4. The Milgram Experiment
Yale psychologist Stanley Milgram hoped to further understand how so many people came to participate in the cruel acts of the Holocaust. He theorized that people are generally inclined to obey authority figures, posing the question , “Could it be that Eichmann and his million accomplices in the Holocaust were just following orders? Could we call them all accomplices?” In 1961, he began to conduct experiments of obedience.

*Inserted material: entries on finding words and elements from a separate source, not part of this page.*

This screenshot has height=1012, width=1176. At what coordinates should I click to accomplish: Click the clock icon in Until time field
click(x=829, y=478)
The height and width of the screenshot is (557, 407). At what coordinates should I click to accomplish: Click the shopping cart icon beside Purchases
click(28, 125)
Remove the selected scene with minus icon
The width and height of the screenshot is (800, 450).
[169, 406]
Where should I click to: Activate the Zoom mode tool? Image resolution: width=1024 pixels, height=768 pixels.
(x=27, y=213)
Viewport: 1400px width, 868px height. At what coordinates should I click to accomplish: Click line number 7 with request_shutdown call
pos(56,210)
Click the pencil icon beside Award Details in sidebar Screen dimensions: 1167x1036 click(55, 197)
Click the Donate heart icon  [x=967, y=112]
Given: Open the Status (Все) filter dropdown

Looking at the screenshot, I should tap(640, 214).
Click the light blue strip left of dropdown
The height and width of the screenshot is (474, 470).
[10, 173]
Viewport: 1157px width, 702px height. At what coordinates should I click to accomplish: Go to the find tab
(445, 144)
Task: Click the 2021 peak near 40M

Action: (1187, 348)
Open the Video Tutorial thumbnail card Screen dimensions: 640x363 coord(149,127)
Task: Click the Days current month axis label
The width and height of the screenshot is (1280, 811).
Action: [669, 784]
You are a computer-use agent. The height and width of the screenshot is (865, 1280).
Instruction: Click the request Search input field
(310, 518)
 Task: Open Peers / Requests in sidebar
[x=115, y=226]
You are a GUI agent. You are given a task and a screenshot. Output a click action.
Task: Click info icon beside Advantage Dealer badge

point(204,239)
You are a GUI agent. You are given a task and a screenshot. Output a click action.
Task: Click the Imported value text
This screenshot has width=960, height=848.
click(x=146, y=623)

Participants were under the impression that they were part of a study of memory . Each trial had a pair divided into “teacher” and “learner,” but one person was an actor, so only one was a true participant. The drawing was rigged so that the participant always took the role of “teacher.” The two were moved into separate rooms and the “teacher” was given instructions. He or she pressed a button to shock the “learner” each time an incorrect answer was provided. These shocks would increase in voltage each time. Eventually, the actor would start to complain followed by more and more desperate screaming. Milgram learned that the majority of participants followed orders to continue delivering shocks despite the clear discomfort of the “learner.”
Had the shocks existed and been at the voltage they were labeled, the majority would have actually killed the “learner” in the next room. Having this fact revealed to the participant after the study concluded would be a clear example of psychological harm.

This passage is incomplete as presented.